This Movie Made How Much?
WBN intern Brett is back, writing about what she knows best–Hollywood. Below is Part I of a two-parter on the absurdities of Avatar.
I believe that nothing, not even the recent publicity of The Jersey Shore, marks the decline of Western civilization more than the success of the world’s biggest blockbuster movie, James Cameron’s Avatar. I mean yeah, so the special effects were kind of cool and all, but honestly, the story to this movie was like a poorly constructed lesson in race relations designed for five year olds. How this movie managed to rake in the amount of money it did baffles me to this day. Let’s face it folks—the script was nowhere near Terminator 2 or Titanic caliber. Cameron can obviously write a great movie when he needs to, but Avatar is not one of those movies. Why? Don’t get me started.
Too late, I’m already revved up.

RECORDS SUPPLIED →
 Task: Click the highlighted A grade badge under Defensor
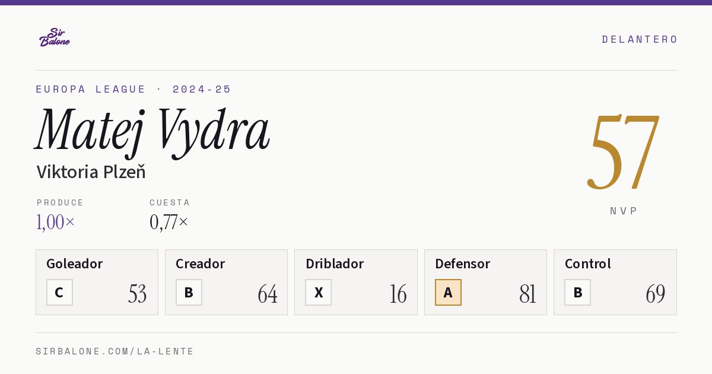[448, 293]
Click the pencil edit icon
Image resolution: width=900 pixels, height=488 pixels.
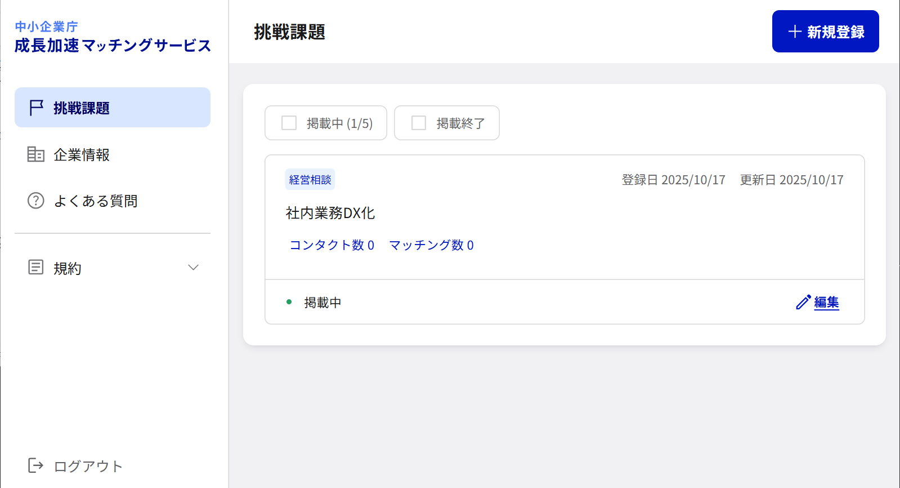pyautogui.click(x=803, y=303)
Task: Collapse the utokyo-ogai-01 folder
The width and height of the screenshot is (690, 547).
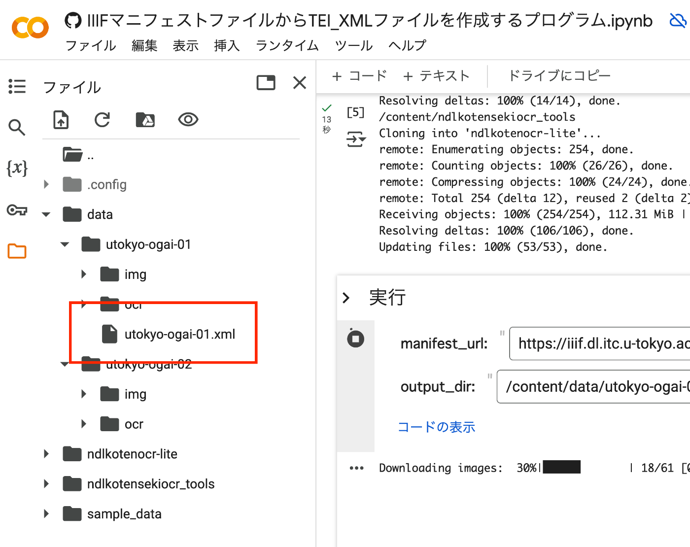Action: tap(64, 244)
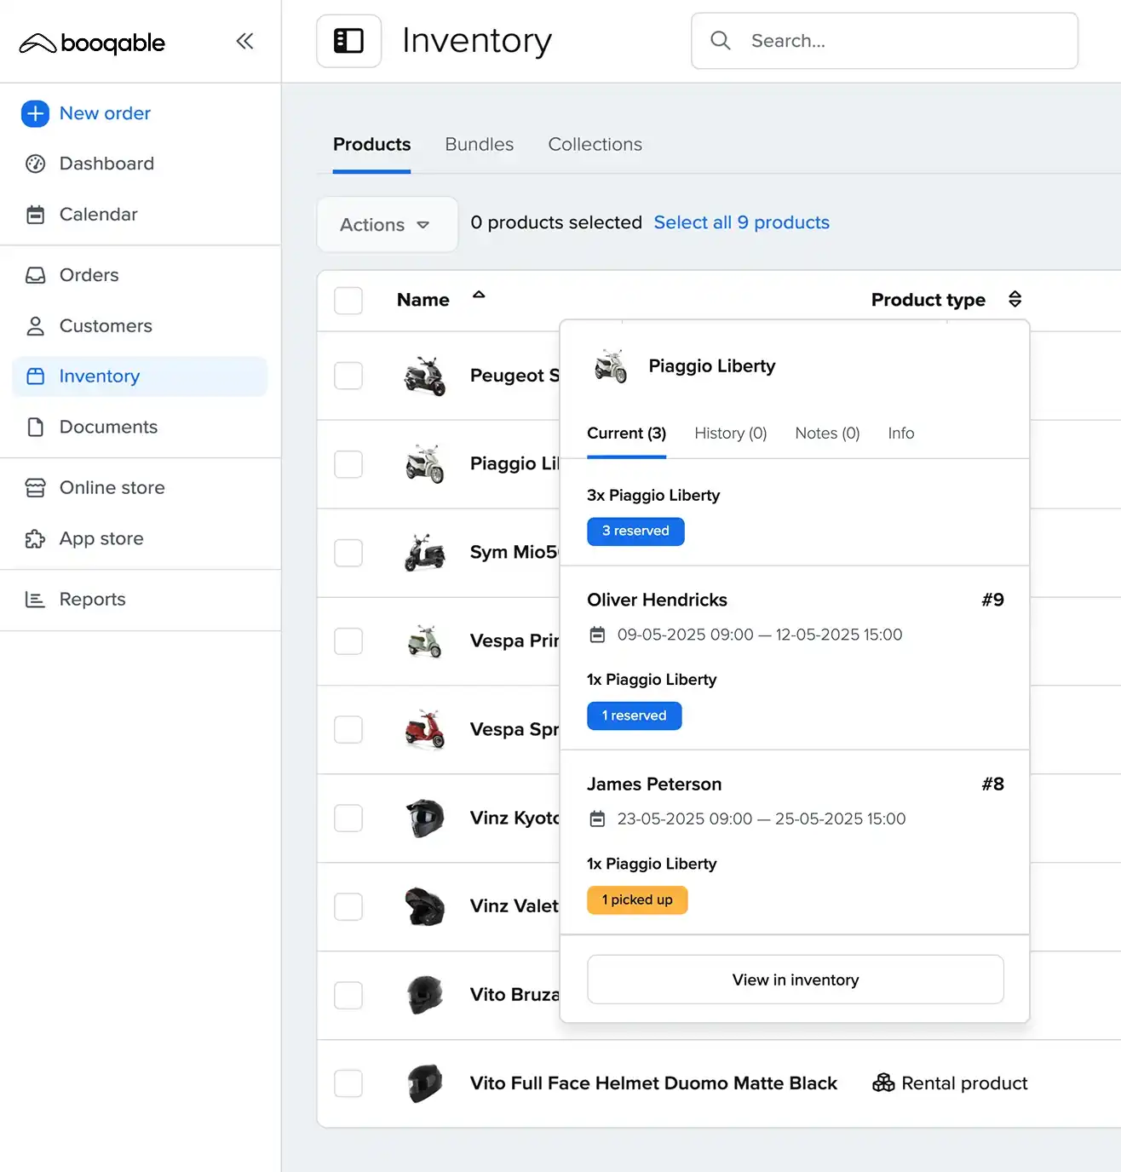The height and width of the screenshot is (1172, 1121).
Task: Sort by Product type column arrows
Action: coord(1015,300)
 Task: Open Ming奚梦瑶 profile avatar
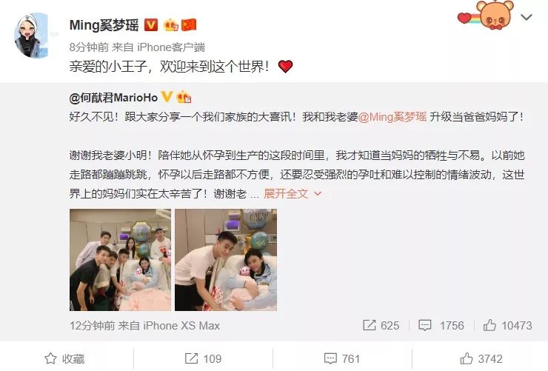[31, 36]
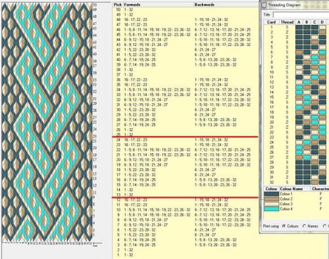329x259 pixels.
Task: Click the Thread column header
Action: 287,22
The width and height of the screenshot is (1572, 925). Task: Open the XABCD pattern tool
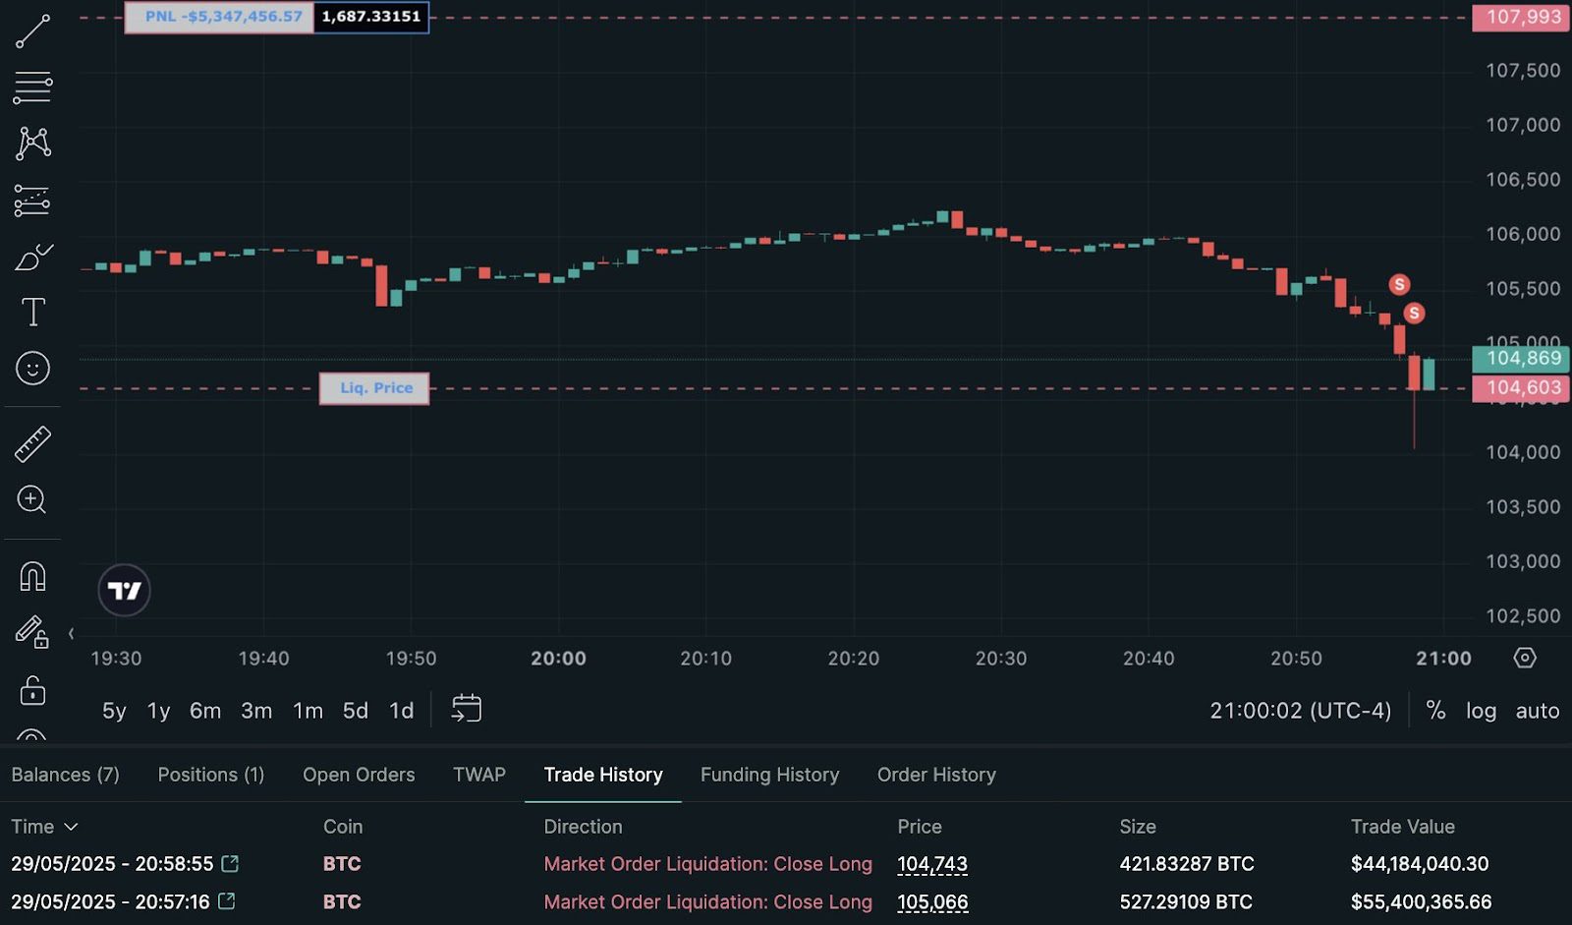pyautogui.click(x=32, y=143)
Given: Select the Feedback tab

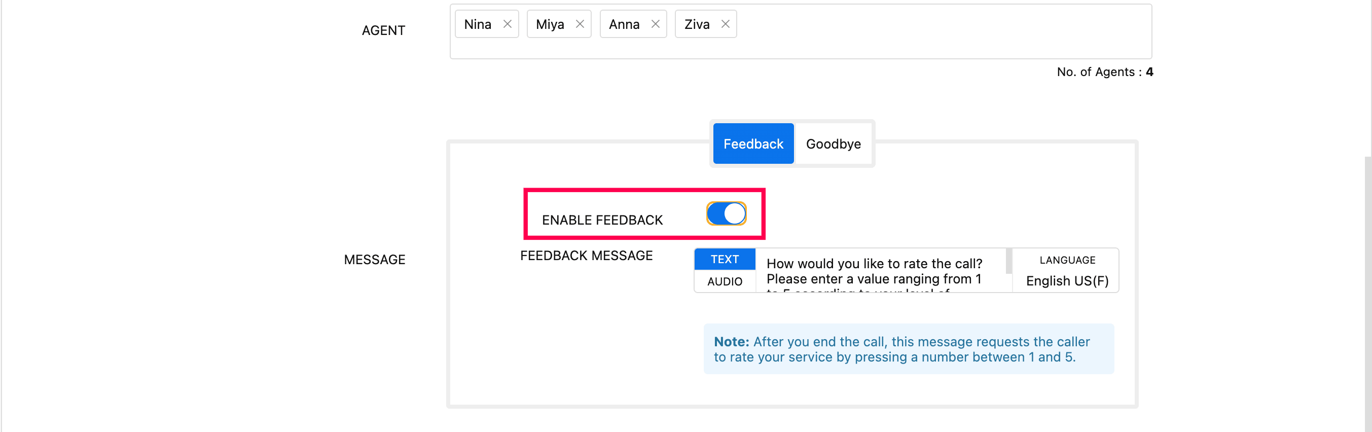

EXERCISE 1 →
Answer these questions on the Avatar post:
(a) Which intern is writing the post?
(b) Which two films does the writer treat as the standard of script that the film falls short of?
(c) What recent publicity does the writer mention when comparing the film's success?
EXERCISE 2 →
Convert the records, from the line containing "The width and height of the screenshot is (1572, 925)." through the end of the records, inclusive, into a Markdown table with the columns Row and Line. Omit the pictures and any blank lines.
The text and the records were drawn from separate sources.

EXPECTED ANSWER 1 →
(a) Brett
(b) Terminator 2 and Titanic
(c) The Jersey Shore

EXPECTED ANSWER 2 →
| Row | Line |
|---|---|
| 1 | The width and height of the screenshot is (1572, 925). Task: Open the XABCD pattern tool |
| 2 | pyautogui.click(x=32, y=143) |
| 3 | Given: Select the Feedback tab |